» **Work item**:
Report the count of lines below in which the string "tray" occurs; include nothing else.

» **Records**:
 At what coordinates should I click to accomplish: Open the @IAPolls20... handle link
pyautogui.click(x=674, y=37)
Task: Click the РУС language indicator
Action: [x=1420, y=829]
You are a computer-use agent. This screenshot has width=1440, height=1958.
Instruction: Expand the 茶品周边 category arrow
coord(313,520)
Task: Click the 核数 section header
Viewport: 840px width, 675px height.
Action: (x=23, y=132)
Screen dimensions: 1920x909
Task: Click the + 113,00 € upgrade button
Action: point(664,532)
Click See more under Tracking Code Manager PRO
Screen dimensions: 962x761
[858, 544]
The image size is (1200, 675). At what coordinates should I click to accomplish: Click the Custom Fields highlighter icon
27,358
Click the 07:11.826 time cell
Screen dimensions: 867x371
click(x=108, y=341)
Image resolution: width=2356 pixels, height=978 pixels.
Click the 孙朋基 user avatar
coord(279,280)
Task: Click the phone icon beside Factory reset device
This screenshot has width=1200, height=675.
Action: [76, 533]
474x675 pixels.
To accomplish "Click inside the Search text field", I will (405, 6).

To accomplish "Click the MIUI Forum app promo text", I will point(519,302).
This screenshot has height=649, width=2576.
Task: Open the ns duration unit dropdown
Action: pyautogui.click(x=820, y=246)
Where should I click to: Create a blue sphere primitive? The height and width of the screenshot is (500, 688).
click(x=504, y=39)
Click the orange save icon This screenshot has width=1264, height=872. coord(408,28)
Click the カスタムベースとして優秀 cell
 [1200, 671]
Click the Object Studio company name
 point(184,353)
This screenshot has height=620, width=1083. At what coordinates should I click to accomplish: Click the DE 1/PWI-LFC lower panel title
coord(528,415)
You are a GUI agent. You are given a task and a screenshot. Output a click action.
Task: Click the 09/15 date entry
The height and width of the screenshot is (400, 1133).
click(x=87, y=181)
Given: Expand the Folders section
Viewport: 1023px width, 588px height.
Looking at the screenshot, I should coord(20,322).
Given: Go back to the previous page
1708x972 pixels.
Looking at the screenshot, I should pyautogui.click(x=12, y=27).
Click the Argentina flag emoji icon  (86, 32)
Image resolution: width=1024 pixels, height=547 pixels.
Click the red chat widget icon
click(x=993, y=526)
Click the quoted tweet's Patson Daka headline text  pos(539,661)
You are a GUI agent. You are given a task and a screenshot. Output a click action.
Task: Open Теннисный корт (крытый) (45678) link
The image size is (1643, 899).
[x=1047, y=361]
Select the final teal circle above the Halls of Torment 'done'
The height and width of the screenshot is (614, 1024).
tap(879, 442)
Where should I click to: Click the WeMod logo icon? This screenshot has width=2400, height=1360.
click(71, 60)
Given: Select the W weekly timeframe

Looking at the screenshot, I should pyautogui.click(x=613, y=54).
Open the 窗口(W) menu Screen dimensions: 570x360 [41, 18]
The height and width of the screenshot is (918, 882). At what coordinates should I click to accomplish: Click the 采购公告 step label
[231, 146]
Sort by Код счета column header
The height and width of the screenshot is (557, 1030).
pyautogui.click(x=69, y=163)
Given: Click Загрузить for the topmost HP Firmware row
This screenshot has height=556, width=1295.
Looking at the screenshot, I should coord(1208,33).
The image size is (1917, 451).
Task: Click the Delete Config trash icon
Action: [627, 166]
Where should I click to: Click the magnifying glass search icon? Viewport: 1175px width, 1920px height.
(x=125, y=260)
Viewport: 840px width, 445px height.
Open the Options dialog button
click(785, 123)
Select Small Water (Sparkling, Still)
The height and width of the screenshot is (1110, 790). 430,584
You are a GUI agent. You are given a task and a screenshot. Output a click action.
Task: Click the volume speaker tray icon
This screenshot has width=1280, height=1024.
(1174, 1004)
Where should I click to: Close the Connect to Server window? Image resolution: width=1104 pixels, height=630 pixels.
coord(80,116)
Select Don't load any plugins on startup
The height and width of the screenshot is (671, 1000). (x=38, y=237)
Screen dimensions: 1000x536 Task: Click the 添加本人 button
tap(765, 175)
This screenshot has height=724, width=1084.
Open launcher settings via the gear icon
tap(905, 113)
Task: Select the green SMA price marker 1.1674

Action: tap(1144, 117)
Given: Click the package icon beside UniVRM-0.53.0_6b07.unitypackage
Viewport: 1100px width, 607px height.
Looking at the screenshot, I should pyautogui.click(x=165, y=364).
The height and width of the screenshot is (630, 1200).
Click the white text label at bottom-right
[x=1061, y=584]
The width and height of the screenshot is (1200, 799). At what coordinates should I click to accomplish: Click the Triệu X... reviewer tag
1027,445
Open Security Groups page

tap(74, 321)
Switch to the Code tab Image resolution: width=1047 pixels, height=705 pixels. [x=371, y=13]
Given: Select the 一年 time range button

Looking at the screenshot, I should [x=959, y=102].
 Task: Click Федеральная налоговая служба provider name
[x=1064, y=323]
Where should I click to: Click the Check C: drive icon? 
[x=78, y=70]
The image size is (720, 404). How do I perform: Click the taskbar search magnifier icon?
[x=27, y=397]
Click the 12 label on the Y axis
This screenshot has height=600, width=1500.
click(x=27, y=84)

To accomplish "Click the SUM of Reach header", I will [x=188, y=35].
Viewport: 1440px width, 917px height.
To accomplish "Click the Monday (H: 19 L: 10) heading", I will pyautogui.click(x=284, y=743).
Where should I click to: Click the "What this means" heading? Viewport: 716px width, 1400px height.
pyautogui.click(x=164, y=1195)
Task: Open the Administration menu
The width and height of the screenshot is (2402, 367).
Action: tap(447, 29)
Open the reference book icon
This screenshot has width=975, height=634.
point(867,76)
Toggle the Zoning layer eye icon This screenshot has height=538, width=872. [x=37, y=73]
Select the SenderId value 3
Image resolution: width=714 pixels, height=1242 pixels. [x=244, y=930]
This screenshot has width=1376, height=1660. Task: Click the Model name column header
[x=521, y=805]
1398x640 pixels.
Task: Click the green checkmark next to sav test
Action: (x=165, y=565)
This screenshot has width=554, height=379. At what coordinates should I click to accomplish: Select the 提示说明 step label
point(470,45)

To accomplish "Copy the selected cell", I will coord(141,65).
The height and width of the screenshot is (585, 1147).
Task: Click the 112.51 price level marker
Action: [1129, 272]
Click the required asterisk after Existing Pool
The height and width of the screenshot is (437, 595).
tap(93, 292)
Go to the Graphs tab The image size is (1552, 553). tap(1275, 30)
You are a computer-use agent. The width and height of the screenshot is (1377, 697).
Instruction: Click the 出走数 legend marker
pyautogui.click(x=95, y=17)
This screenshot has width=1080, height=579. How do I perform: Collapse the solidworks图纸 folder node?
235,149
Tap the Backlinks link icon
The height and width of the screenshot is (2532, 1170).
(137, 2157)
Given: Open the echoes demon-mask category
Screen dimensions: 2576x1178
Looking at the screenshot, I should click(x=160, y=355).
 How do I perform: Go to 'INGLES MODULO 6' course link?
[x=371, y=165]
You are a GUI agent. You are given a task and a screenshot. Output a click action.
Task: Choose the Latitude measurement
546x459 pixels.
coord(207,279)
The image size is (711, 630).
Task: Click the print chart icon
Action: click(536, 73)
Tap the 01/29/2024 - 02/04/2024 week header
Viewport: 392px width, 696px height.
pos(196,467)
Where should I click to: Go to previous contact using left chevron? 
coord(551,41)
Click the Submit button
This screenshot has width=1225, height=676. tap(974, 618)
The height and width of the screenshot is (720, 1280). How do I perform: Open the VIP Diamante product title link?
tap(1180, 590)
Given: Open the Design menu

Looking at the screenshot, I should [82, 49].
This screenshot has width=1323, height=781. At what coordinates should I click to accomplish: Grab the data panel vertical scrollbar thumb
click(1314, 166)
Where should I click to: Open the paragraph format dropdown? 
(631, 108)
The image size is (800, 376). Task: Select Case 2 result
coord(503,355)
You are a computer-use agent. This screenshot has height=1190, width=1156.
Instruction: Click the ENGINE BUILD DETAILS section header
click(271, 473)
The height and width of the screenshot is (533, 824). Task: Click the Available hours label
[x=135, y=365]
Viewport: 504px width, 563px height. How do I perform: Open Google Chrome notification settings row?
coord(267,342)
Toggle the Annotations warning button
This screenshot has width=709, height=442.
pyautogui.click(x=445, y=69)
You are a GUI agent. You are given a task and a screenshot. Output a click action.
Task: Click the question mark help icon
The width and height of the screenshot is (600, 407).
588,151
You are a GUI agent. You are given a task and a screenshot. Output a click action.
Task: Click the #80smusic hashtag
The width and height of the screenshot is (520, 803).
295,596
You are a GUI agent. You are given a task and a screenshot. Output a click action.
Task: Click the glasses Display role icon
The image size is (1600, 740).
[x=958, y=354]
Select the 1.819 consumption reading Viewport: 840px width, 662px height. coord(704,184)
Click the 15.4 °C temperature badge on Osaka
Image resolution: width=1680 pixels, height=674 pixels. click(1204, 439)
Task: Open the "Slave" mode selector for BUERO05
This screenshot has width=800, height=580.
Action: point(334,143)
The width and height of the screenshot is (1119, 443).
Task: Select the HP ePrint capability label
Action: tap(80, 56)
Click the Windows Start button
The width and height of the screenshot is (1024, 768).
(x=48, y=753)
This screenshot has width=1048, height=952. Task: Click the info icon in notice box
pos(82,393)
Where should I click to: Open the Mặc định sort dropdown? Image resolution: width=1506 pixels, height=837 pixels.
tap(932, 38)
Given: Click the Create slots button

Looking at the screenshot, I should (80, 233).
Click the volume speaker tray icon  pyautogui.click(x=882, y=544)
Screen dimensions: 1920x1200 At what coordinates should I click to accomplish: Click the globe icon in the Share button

» **Solution for this task**:
2